## start DATASET CONTENT

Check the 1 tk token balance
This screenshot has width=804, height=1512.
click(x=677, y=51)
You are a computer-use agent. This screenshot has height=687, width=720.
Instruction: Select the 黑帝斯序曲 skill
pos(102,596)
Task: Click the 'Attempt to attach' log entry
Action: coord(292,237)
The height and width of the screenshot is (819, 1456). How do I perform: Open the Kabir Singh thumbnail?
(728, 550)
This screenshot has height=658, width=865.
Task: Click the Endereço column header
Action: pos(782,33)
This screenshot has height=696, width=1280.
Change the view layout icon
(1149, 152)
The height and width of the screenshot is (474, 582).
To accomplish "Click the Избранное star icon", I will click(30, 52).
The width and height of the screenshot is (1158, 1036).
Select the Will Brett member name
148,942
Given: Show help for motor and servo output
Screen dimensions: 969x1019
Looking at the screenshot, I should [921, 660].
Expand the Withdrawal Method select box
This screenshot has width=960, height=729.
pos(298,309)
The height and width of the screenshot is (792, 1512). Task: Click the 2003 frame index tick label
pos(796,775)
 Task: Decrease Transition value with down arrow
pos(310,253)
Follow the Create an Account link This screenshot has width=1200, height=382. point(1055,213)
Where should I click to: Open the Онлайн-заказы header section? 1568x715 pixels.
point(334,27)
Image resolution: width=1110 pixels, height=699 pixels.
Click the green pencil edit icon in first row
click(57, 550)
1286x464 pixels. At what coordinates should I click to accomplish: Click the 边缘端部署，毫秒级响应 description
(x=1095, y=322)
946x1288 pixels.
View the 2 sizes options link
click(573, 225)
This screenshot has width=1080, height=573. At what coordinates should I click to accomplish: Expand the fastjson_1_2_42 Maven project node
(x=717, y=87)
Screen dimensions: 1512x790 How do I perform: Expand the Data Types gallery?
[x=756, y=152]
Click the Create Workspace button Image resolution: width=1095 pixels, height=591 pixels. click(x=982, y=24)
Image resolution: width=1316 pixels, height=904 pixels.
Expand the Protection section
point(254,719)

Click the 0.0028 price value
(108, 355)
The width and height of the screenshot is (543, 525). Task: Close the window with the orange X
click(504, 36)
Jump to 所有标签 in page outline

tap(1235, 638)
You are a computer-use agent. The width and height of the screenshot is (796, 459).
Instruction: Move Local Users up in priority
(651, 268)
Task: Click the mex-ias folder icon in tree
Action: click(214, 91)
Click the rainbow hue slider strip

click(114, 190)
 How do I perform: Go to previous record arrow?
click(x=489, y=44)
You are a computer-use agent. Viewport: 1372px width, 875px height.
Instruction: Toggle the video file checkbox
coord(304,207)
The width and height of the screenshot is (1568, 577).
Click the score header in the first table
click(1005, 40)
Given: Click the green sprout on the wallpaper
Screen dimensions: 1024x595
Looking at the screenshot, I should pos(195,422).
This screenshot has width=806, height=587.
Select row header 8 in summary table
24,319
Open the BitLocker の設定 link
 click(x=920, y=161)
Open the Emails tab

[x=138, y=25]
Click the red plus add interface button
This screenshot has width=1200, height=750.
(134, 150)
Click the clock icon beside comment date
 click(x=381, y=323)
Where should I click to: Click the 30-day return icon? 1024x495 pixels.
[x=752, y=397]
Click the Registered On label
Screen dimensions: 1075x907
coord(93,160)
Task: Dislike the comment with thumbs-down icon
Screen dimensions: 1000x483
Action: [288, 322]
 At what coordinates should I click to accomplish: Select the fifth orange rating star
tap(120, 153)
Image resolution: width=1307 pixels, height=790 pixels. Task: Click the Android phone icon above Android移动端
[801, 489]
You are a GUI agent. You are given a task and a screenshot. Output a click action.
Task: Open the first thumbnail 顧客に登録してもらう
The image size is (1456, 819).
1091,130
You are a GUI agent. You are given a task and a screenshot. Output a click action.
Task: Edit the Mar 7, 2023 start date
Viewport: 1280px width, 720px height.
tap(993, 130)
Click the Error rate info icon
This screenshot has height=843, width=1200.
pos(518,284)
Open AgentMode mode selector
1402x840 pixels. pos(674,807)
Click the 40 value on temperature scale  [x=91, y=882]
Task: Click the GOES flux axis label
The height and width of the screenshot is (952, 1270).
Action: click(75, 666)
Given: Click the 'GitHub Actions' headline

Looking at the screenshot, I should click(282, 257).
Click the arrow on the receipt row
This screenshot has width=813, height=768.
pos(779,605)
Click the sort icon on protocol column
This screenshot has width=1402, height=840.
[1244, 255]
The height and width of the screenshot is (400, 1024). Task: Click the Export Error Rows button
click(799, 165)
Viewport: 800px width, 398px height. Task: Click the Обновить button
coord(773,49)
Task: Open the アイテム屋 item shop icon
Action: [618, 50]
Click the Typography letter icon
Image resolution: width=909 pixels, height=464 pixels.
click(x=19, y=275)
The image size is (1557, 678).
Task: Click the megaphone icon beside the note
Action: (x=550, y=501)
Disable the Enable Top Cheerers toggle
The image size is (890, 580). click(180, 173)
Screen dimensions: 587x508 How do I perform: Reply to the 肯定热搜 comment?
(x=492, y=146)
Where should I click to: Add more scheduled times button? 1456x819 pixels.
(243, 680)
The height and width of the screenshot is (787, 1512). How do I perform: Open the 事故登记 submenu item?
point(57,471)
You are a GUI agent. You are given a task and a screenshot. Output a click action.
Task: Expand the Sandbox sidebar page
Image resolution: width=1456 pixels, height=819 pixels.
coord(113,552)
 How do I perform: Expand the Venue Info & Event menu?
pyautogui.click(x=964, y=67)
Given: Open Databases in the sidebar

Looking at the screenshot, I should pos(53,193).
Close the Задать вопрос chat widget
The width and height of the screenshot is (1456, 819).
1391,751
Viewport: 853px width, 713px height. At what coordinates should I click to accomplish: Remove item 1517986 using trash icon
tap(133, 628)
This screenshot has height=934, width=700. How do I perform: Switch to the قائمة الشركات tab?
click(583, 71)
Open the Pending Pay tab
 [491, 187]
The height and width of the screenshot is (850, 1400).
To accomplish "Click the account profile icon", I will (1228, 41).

## end DATASET CONTENT

• **REQUIREMENT**
Format the lines of the data above as a numbered list, skipping any blank lines.

• **THE COMPLETED TASK**
1. Check the 1 tk token balance
2. This screenshot has width=804, height=1512.
3. click(x=677, y=51)
4. You are a computer-use agent. This screenshot has height=687, width=720.
5. Instruction: Select the 黑帝斯序曲 skill
6. pos(102,596)
7. Task: Click the 'Attempt to attach' log entry
8. Action: coord(292,237)
9. The height and width of the screenshot is (819, 1456). How do I perform: Open the Kabir Singh thumbnail?
10. (728, 550)
11. This screenshot has height=658, width=865.
12. Task: Click the Endereço column header
13. Action: pos(782,33)
14. This screenshot has height=696, width=1280.
15. Change the view layout icon
16. (1149, 152)
17. The height and width of the screenshot is (474, 582).
18. To accomplish "Click the Избранное star icon", I will click(30, 52).
19. The width and height of the screenshot is (1158, 1036).
20. Select the Will Brett member name
21. 148,942
22. Given: Show help for motor and servo output
23. Screen dimensions: 969x1019
24. Looking at the screenshot, I should [921, 660].
25. Expand the Withdrawal Method select box
26. This screenshot has width=960, height=729.
27. pos(298,309)
28. The height and width of the screenshot is (792, 1512). Task: Click the 2003 frame index tick label
29. pos(796,775)
30.  Task: Decrease Transition value with down arrow
31. pos(310,253)
32. Follow the Create an Account link This screenshot has width=1200, height=382. point(1055,213)
33. Where should I click to: Open the Онлайн-заказы header section? 1568x715 pixels.
34. point(334,27)
35. Image resolution: width=1110 pixels, height=699 pixels.
36. Click the green pencil edit icon in first row
37. click(57, 550)
38. 1286x464 pixels. At what coordinates should I click to accomplish: Click the 边缘端部署，毫秒级响应 description
39. (x=1095, y=322)
40. 946x1288 pixels.
41. View the 2 sizes options link
42. click(573, 225)
43. This screenshot has width=1080, height=573. At what coordinates should I click to accomplish: Expand the fastjson_1_2_42 Maven project node
44. (x=717, y=87)
45. Screen dimensions: 1512x790 How do I perform: Expand the Data Types gallery?
46. [x=756, y=152]
47. Click the Create Workspace button Image resolution: width=1095 pixels, height=591 pixels. click(x=982, y=24)
48. Image resolution: width=1316 pixels, height=904 pixels.
49. Expand the Protection section
50. point(254,719)
51. Click the 0.0028 price value
52. (108, 355)
53. The width and height of the screenshot is (543, 525). Task: Close the window with the orange X
54. click(504, 36)
55. Jump to 所有标签 in page outline
56. tap(1235, 638)
57. You are a computer-use agent. The width and height of the screenshot is (796, 459).
58. Instruction: Move Local Users up in priority
59. (651, 268)
60. Task: Click the mex-ias folder icon in tree
61. Action: click(214, 91)
62. Click the rainbow hue slider strip
63. click(114, 190)
64.  How do I perform: Go to previous record arrow?
65. click(x=489, y=44)
66. You are a computer-use agent. Viewport: 1372px width, 875px height.
67. Instruction: Toggle the video file checkbox
68. coord(304,207)
69. The width and height of the screenshot is (1568, 577).
70. Click the score header in the first table
71. click(1005, 40)
72. Given: Click the green sprout on the wallpaper
73. Screen dimensions: 1024x595
74. Looking at the screenshot, I should pos(195,422).
75. This screenshot has width=806, height=587.
76. Select row header 8 in summary table
77. 24,319
78. Open the BitLocker の設定 link
79.  click(x=920, y=161)
80. Open the Emails tab
81. [x=138, y=25]
82. Click the red plus add interface button
83. This screenshot has width=1200, height=750.
84. (134, 150)
85. Click the clock icon beside comment date
86.  click(x=381, y=323)
87. Where should I click to: Click the 30-day return icon? 1024x495 pixels.
88. [x=752, y=397]
89. Click the Registered On label
90. Screen dimensions: 1075x907
91. coord(93,160)
92. Task: Dislike the comment with thumbs-down icon
93. Screen dimensions: 1000x483
94. Action: [288, 322]
95.  At what coordinates should I click to accomplish: Select the fifth orange rating star
96. tap(120, 153)
97. Image resolution: width=1307 pixels, height=790 pixels. Task: Click the Android phone icon above Android移动端
98. [801, 489]
99. You are a GUI agent. You are given a task and a screenshot. Output a click action.
100. Task: Open the first thumbnail 顧客に登録してもらう
101. The image size is (1456, 819).
102. 1091,130
103. You are a GUI agent. You are given a task and a screenshot. Output a click action.
104. Task: Edit the Mar 7, 2023 start date
105. Viewport: 1280px width, 720px height.
106. tap(993, 130)
107. Click the Error rate info icon
108. This screenshot has height=843, width=1200.
109. pos(518,284)
110. Open AgentMode mode selector
111. 1402x840 pixels. pos(674,807)
112. Click the 40 value on temperature scale  [x=91, y=882]
113. Task: Click the GOES flux axis label
114. The height and width of the screenshot is (952, 1270).
115. Action: click(75, 666)
116. Given: Click the 'GitHub Actions' headline
117. Looking at the screenshot, I should click(282, 257).
118. Click the arrow on the receipt row
119. This screenshot has width=813, height=768.
120. pos(779,605)
121. Click the sort icon on protocol column
122. This screenshot has width=1402, height=840.
123. [1244, 255]
124. The height and width of the screenshot is (400, 1024). Task: Click the Export Error Rows button
125. click(799, 165)
126. Viewport: 800px width, 398px height. Task: Click the Обновить button
127. coord(773,49)
128. Task: Open the アイテム屋 item shop icon
129. Action: [618, 50]
130. Click the Typography letter icon
131. Image resolution: width=909 pixels, height=464 pixels.
132. click(x=19, y=275)
133. The image size is (1557, 678).
134. Task: Click the megaphone icon beside the note
135. Action: (x=550, y=501)
136. Disable the Enable Top Cheerers toggle
137. The image size is (890, 580). click(180, 173)
138. Screen dimensions: 587x508 How do I perform: Reply to the 肯定热搜 comment?
139. (x=492, y=146)
140. Where should I click to: Add more scheduled times button? 1456x819 pixels.
141. (243, 680)
142. The height and width of the screenshot is (787, 1512). How do I perform: Open the 事故登记 submenu item?
143. point(57,471)
144. You are a GUI agent. You are given a task and a screenshot. Output a click action.
145. Task: Expand the Sandbox sidebar page
146. Image resolution: width=1456 pixels, height=819 pixels.
147. coord(113,552)
148.  How do I perform: Expand the Venue Info & Event menu?
149. pyautogui.click(x=964, y=67)
150. Given: Open Databases in the sidebar
151. Looking at the screenshot, I should pos(53,193).
152. Close the Задать вопрос chat widget
153. The width and height of the screenshot is (1456, 819).
154. 1391,751
155. Viewport: 853px width, 713px height. At what coordinates should I click to accomplish: Remove item 1517986 using trash icon
156. tap(133, 628)
157. This screenshot has height=934, width=700. How do I perform: Switch to the قائمة الشركات tab?
158. click(583, 71)
159. Open the Pending Pay tab
160.  [491, 187]
161. The height and width of the screenshot is (850, 1400).
162. To accomplish "Click the account profile icon", I will (1228, 41).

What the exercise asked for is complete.